Does the feedback method require a transaction to trigger the response? You will have received some offer to provide feedback on a receipt after your purchased something recently. This is a relatively low-cost solution for organisations to gather small amounts of feedback based on customers and potentially tie the feedback to a transaction.  There will be retail stores that have a very high transaction conversion rate which theoretically means they can offer the survey to most of their customers.  But think about the situations where you’ve gone somewhere and haven’t transacted, and you may have left disgruntled because of bad customer service or pricing.  The feedback that you could have left would be invaluable.  If you want to offer the ability for people who didn’t transact, with you, to leave feedback, you will need a physical survey option so they can leave feedback.  This also lies at the heart of whether you want to only hear from customers, which traditionally NPS is based on.  Versus allowing all potential customers to provide feedback.

Convenience for customers to give feedback may also impact the type of solution and this is often related to the context also.  While giving feedback in a digital solution may make sense when there has been some form of digital interaction, or the customers already have an app which makes surveying easy.  But if the context is a physical interaction having to take your phone out to scan a code or enter a code off a receipt is not convenient as opposed to simply interacting with a physical kiosk.  Note the ease of giving feedback isn’t part of a CES, which is more around the ease of transacting with your organisation.

Relationship with customer – Some organisations may have a very intimate relationship with a customer and know a lot about their customers so can ask that customer for feedback about specific transactions etc.  They may have an app or digital communication with the customer about individual transactions.  But many organisations don’t have this level of customer relationship, or the share number of customers doesn’t warrant this intimate level of interactions. Equally organisations don’t want to clutter their existing communication channels with CX feedback for fear of losing their customer’s ear.

Type of Audience: If your target audience is more tech-savvy, a digital solution may be more effective in capturing their feedback. If your audience is less tech-savvy, less able to provide feedback either because of physical or mental capabilities or has limited access to digital devices, a physical kiosk may be more effective.

Detractors of physical kiosks may argue that you can capture more details with digital solutions like Demographics or contact details but recent product developments from HappyOrNot have added these capabilities to the Smiley Touch devices.
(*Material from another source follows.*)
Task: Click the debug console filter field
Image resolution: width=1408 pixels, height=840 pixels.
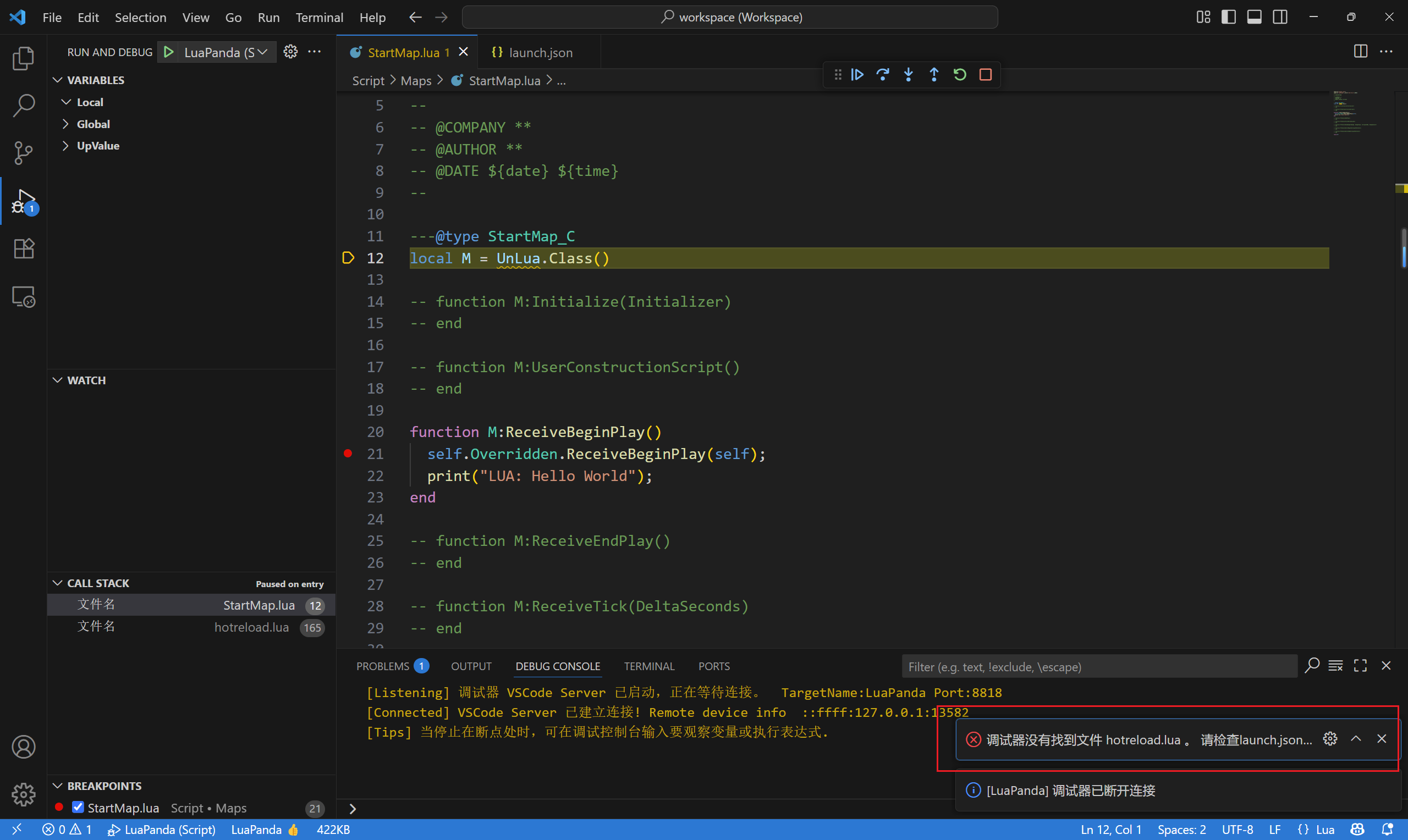Action: pyautogui.click(x=1098, y=666)

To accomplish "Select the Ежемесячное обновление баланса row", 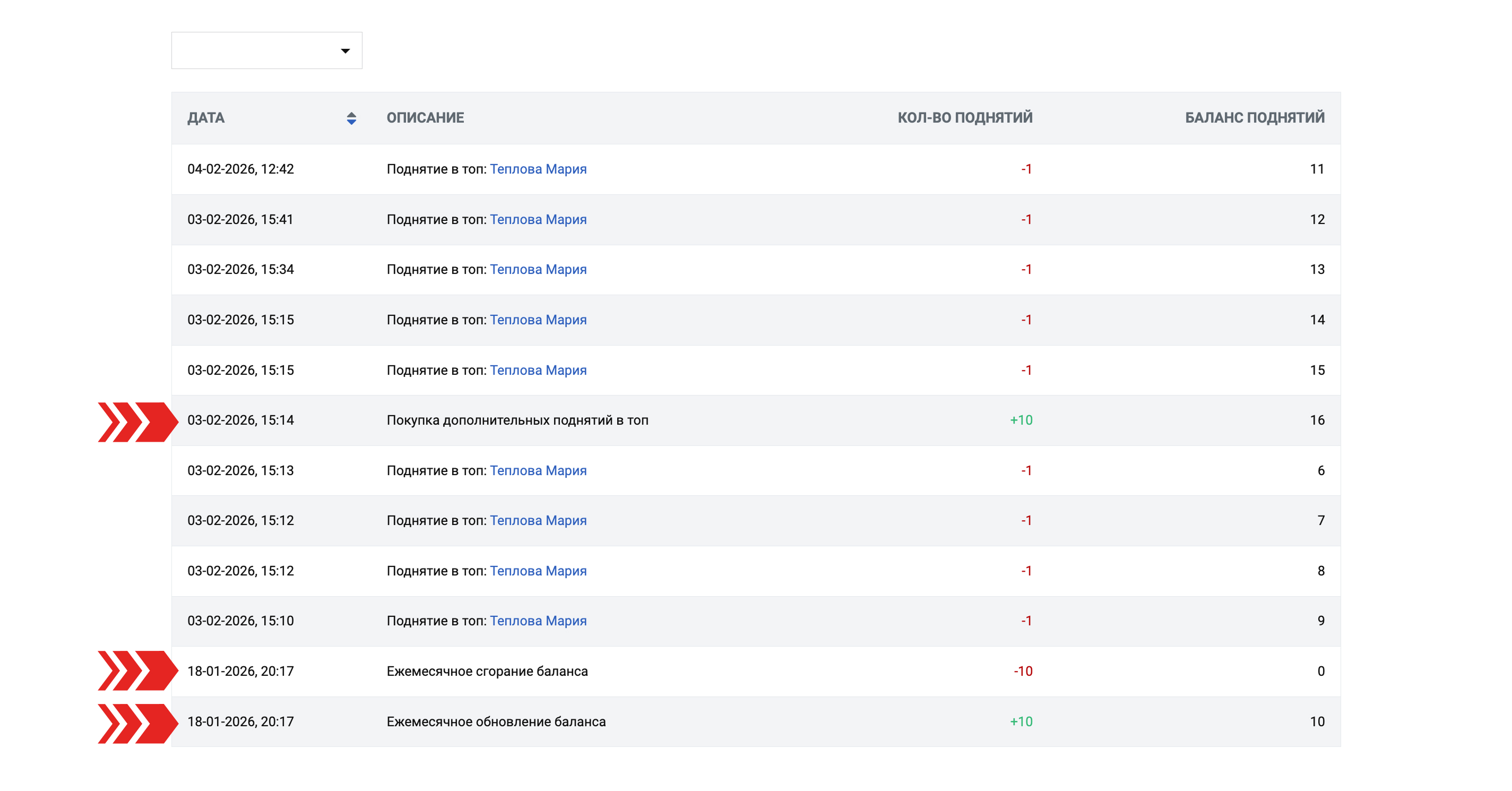I will [x=496, y=721].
If you are looking to measure customer feedback in a physical location, looking to measure customer satisfaction or customer effort, don’t want to rely on a transaction to gather feedback, make it easy for your customers to give feedback, have the ability to measure multiple experience points along a customer journey, maybe have customers who you don’t know as well as you would like or don’t have a digital communication channel or they may struggle to give feedback in other means then physical kiosks, like HappyOrNot, will be a better option.